What is required: Extract, word for word, each line from the line holding "The image size is (526, 365)." through the end of the records. Omit every picture.

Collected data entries
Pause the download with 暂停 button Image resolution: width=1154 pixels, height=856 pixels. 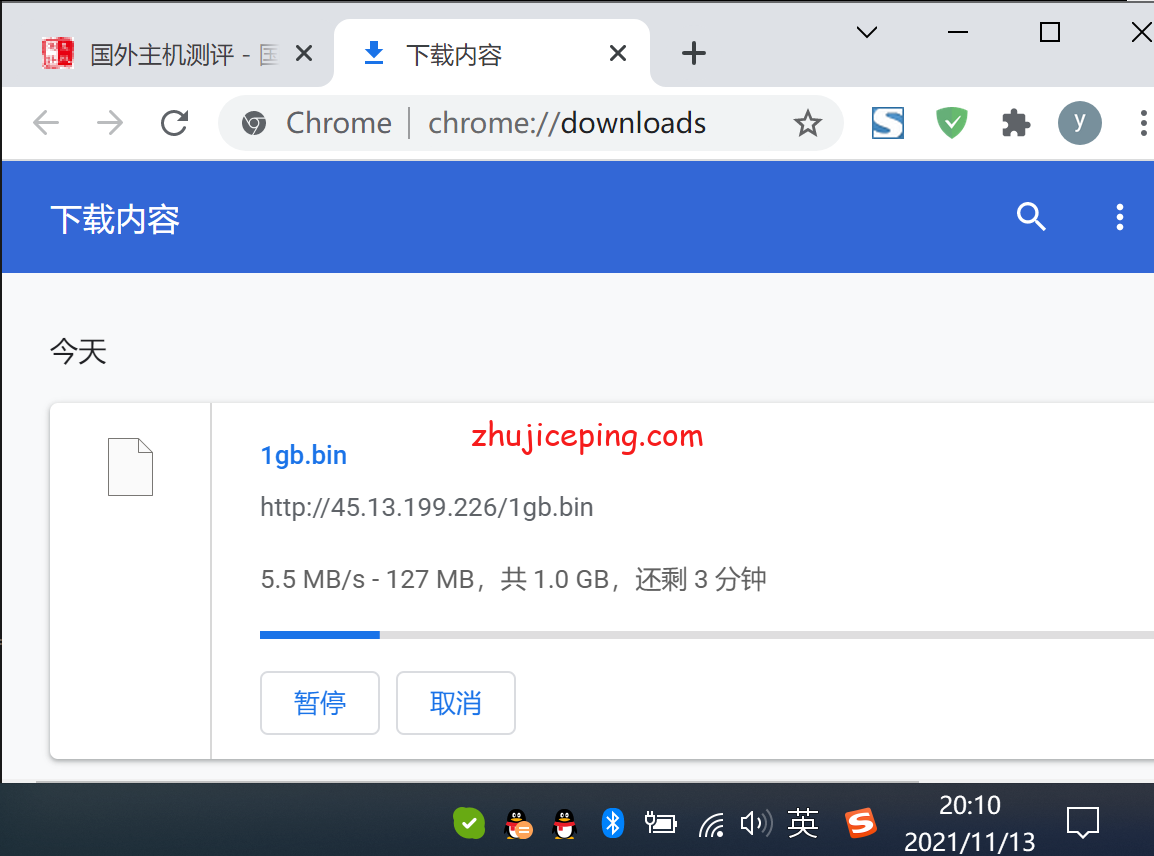pos(319,703)

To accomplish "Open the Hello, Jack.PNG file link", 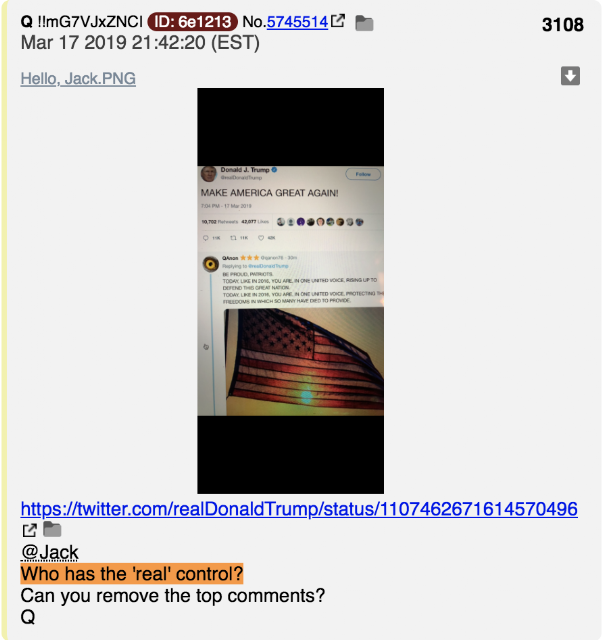I will click(x=78, y=78).
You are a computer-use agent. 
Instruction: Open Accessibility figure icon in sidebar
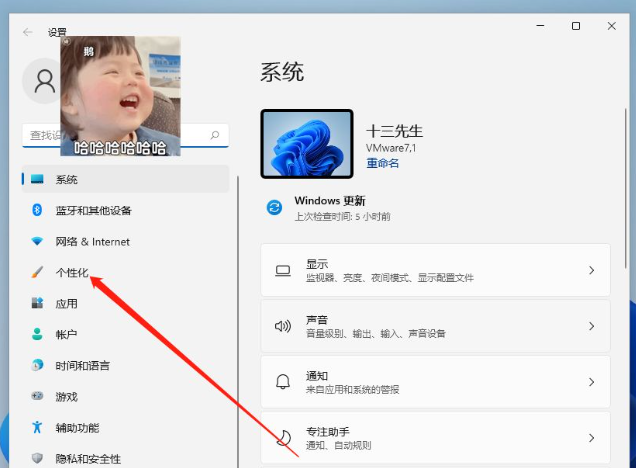click(38, 427)
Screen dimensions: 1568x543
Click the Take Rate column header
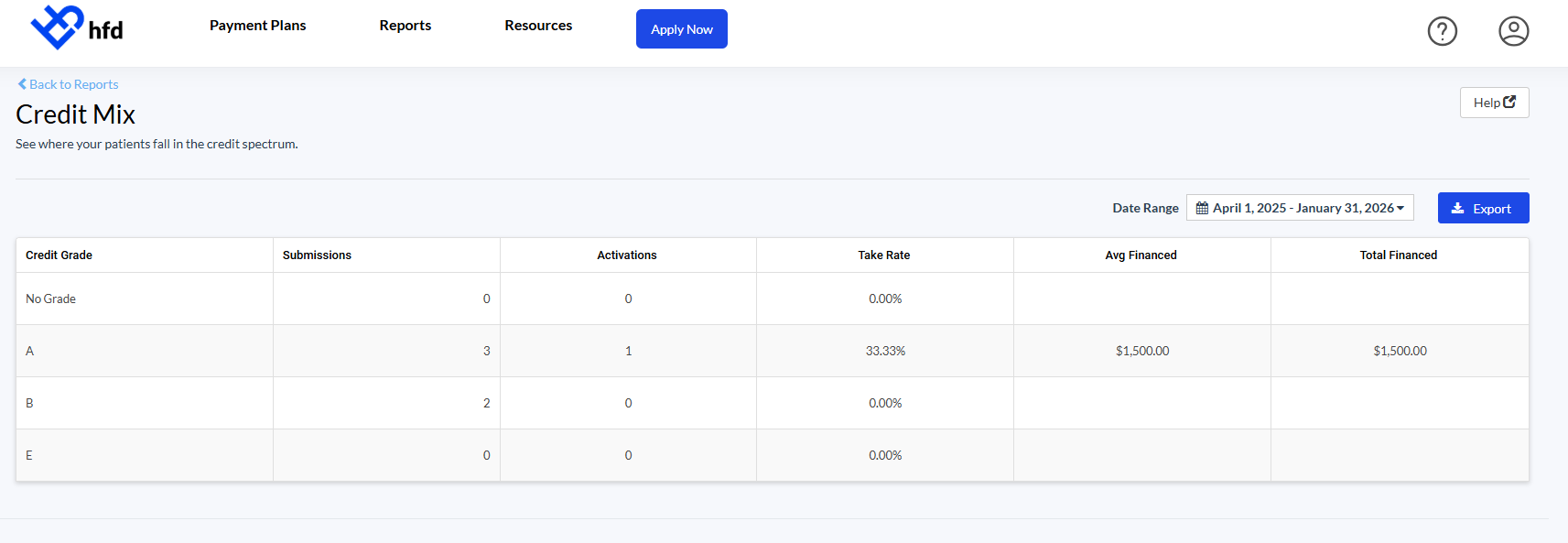point(883,255)
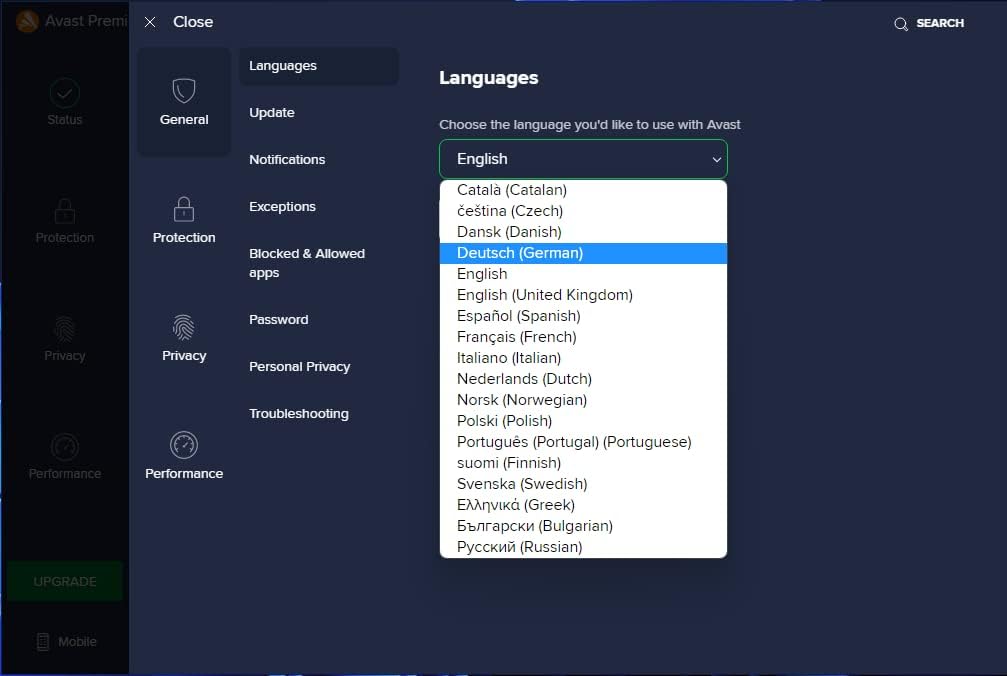Click the chevron on the English dropdown
The width and height of the screenshot is (1007, 676).
click(717, 158)
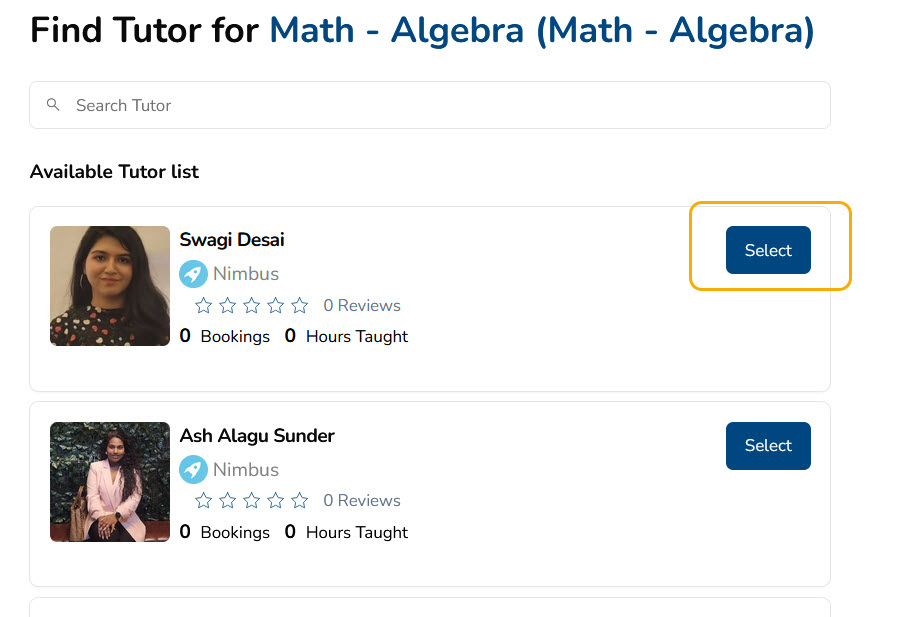The image size is (903, 617).
Task: Click the Search Tutor input field
Action: tap(430, 105)
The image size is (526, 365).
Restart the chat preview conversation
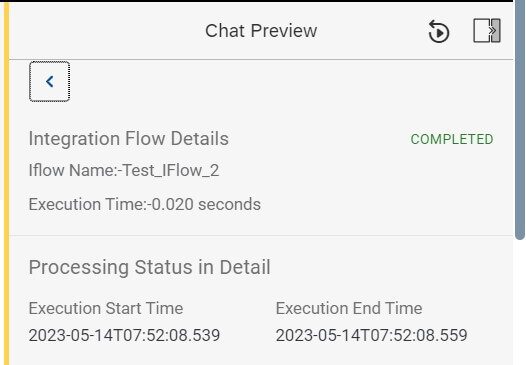pyautogui.click(x=438, y=31)
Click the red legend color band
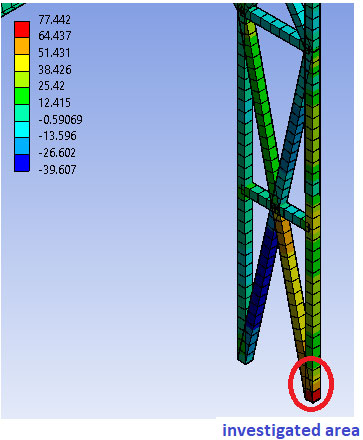 click(22, 29)
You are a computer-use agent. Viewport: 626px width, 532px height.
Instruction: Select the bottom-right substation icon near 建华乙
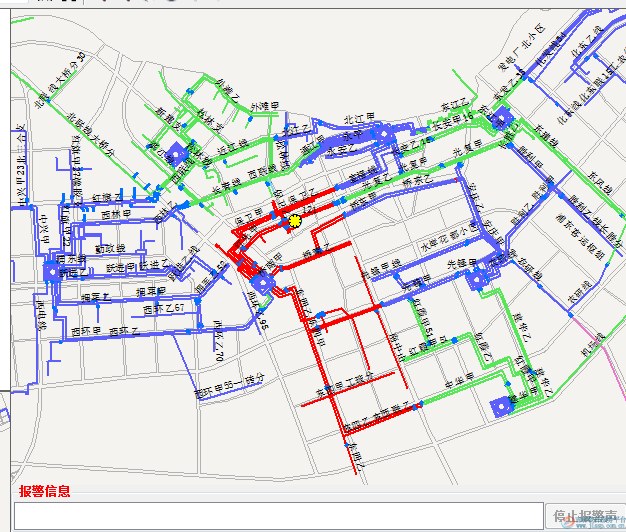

Exercise response:
The image size is (526, 365).
Restart the chat preview conversation
pyautogui.click(x=438, y=31)
Click the red legend color band
 click(22, 29)
You are a computer-use agent. Viewport: 626px width, 532px height.
Instruction: Select the bottom-right substation icon near 建华乙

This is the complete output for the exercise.